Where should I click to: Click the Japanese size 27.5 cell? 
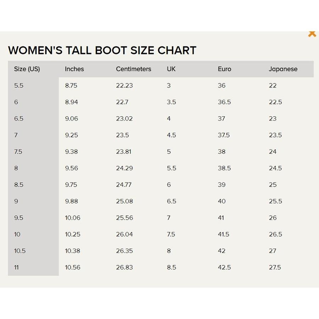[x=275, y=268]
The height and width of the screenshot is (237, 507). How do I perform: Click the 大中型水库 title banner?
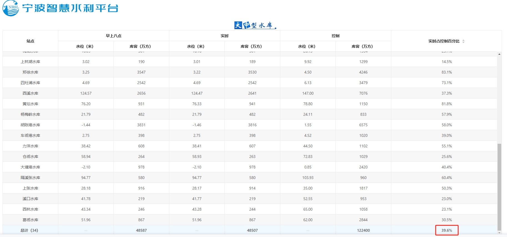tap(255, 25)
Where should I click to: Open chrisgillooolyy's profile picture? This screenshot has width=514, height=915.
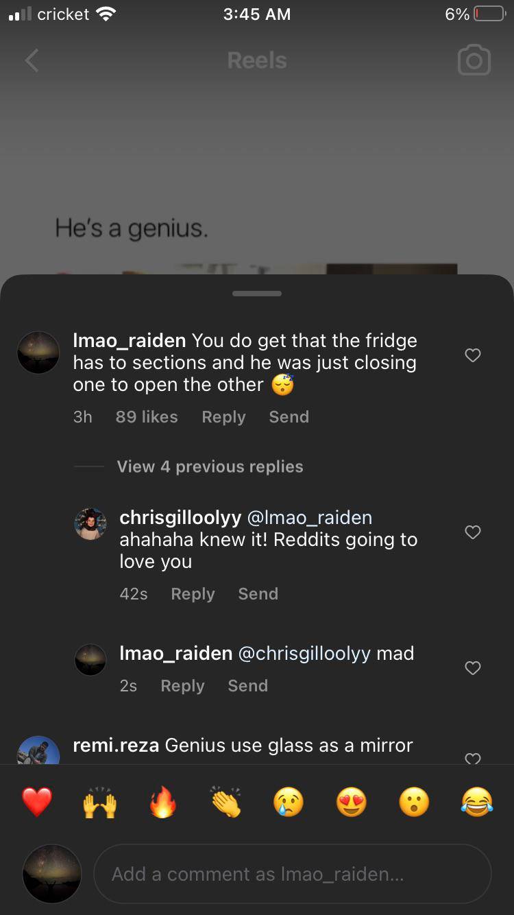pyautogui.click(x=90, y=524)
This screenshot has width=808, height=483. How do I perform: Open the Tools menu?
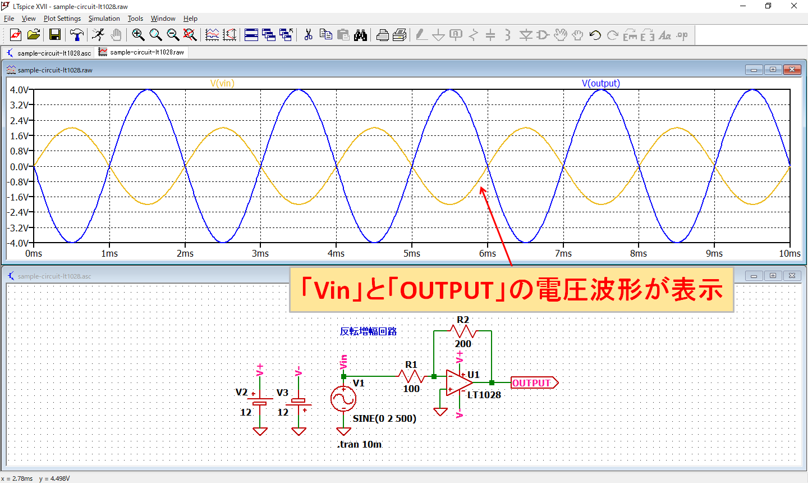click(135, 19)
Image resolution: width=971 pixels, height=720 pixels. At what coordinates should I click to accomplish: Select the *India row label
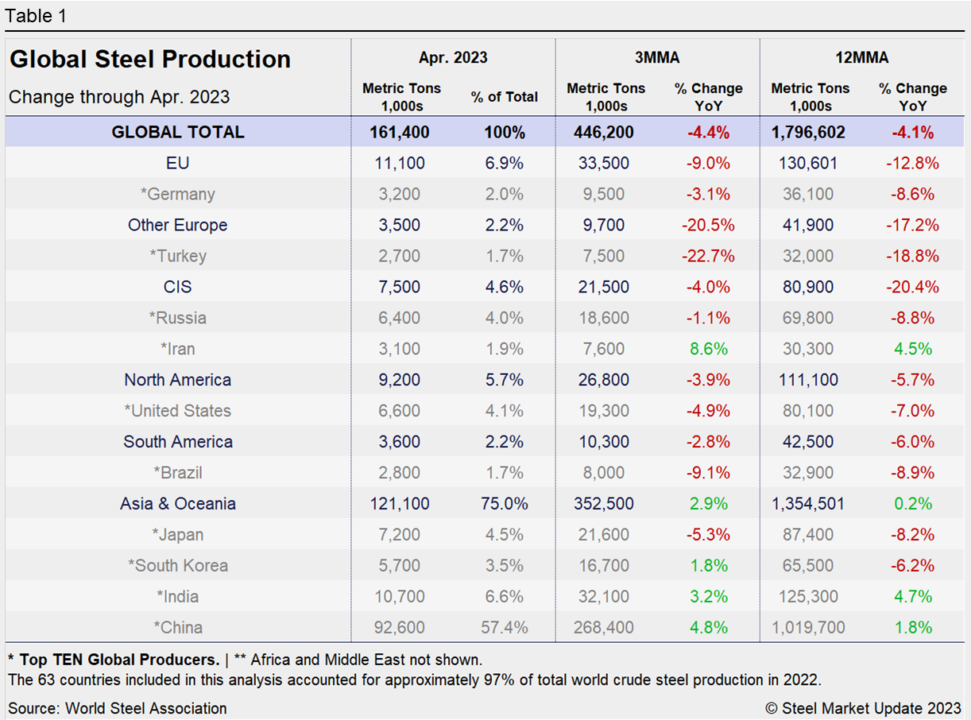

______________________________

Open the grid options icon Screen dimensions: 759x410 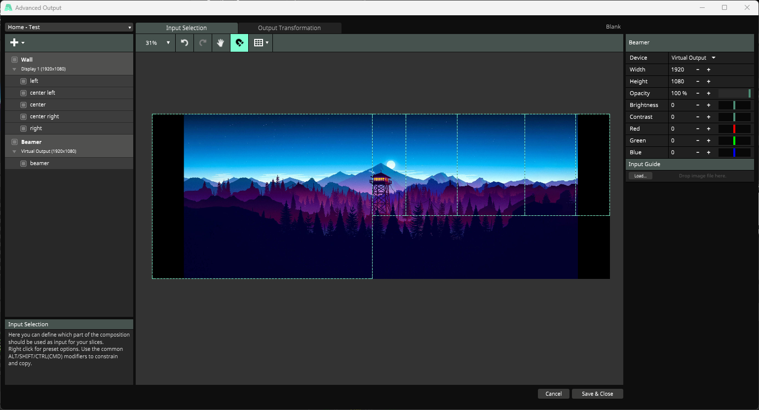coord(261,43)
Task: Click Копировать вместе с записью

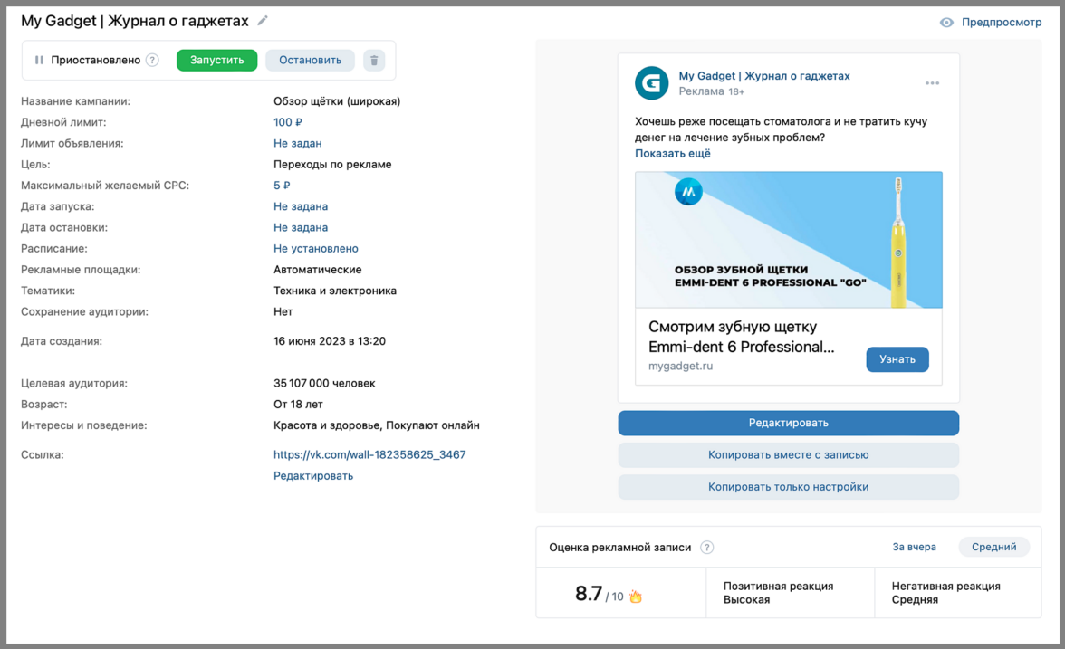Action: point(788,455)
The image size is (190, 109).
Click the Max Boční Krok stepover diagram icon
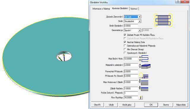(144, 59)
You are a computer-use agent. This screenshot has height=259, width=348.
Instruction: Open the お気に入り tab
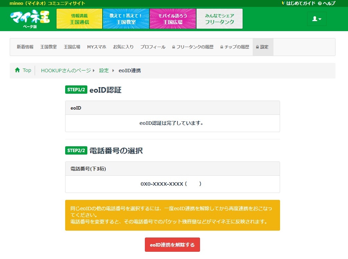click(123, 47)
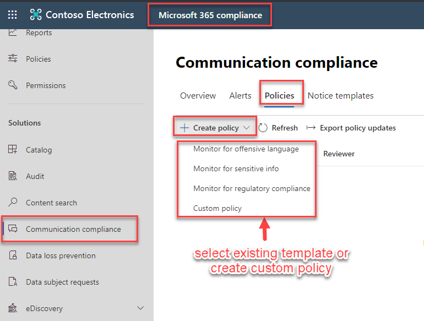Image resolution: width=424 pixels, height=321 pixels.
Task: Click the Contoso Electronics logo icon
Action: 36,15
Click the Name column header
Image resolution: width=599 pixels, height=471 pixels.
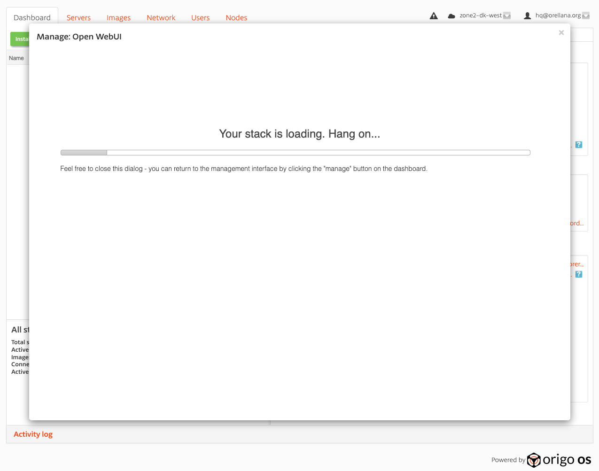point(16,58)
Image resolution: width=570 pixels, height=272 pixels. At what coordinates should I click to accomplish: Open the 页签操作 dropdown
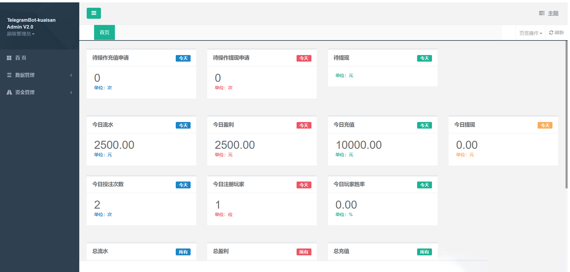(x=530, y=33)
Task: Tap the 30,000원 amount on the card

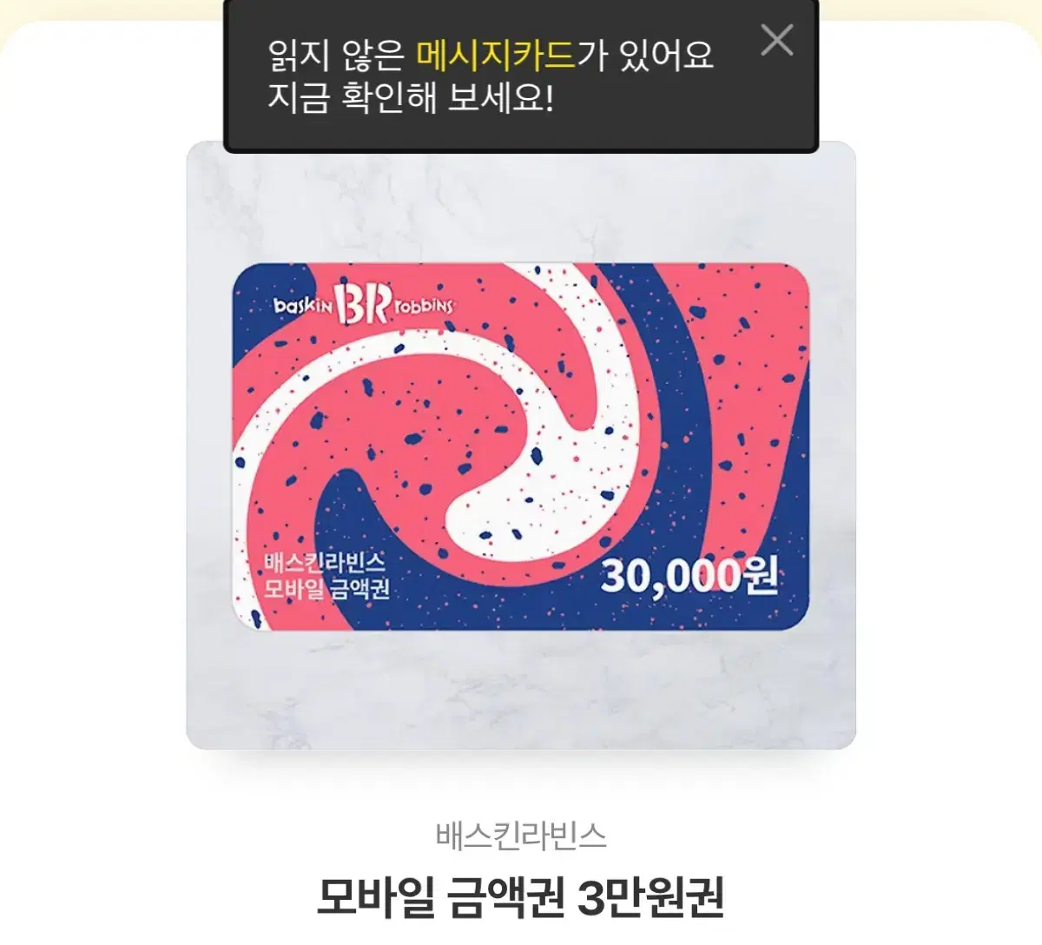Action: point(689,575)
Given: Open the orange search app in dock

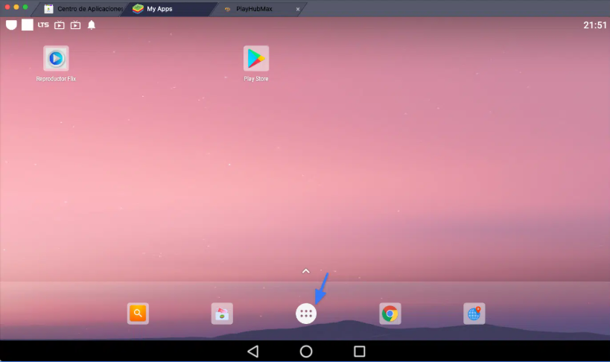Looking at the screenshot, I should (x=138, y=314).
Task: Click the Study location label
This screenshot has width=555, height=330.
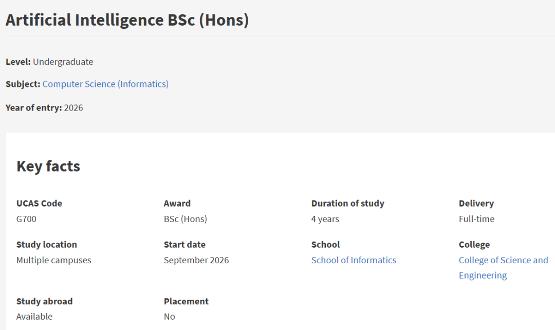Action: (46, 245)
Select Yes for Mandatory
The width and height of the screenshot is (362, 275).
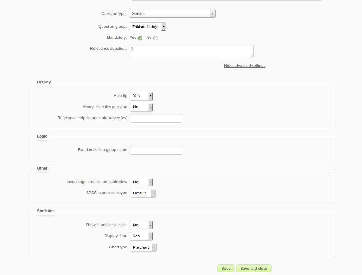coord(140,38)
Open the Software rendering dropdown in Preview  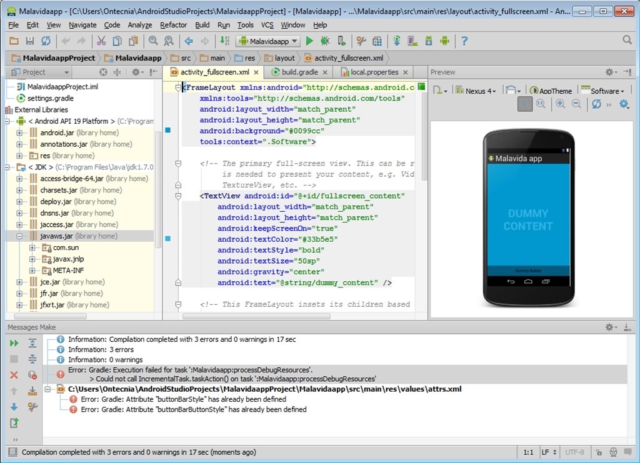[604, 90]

______________________________

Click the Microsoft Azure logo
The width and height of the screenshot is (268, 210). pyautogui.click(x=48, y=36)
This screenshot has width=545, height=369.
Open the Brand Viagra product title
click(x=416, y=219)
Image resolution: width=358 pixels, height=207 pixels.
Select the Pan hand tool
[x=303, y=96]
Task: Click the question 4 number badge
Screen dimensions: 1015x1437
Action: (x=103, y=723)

______________________________

→ **Aim of the task**: Reproduce the data above exactly, but only the lines from the one showing "Where should I click to: Click" through the one showing "Image resolution: width=971", with both ends kept and the pictures left out.

→ **Answer to the problem**:
Where should I click to: Click the Japanese size 27.5 cell? 
[x=275, y=268]
The height and width of the screenshot is (237, 507). How do I perform: Click the 大中型水库 title banner?
tap(255, 25)
Where should I click to: Open chrisgillooolyy's profile picture? This screenshot has width=514, height=915.
pyautogui.click(x=90, y=524)
This screenshot has width=808, height=483. How do I perform: Open the Tools menu?
click(135, 19)
Image resolution: width=971 pixels, height=720 pixels. At what coordinates should I click to accomplish: Select the *India row label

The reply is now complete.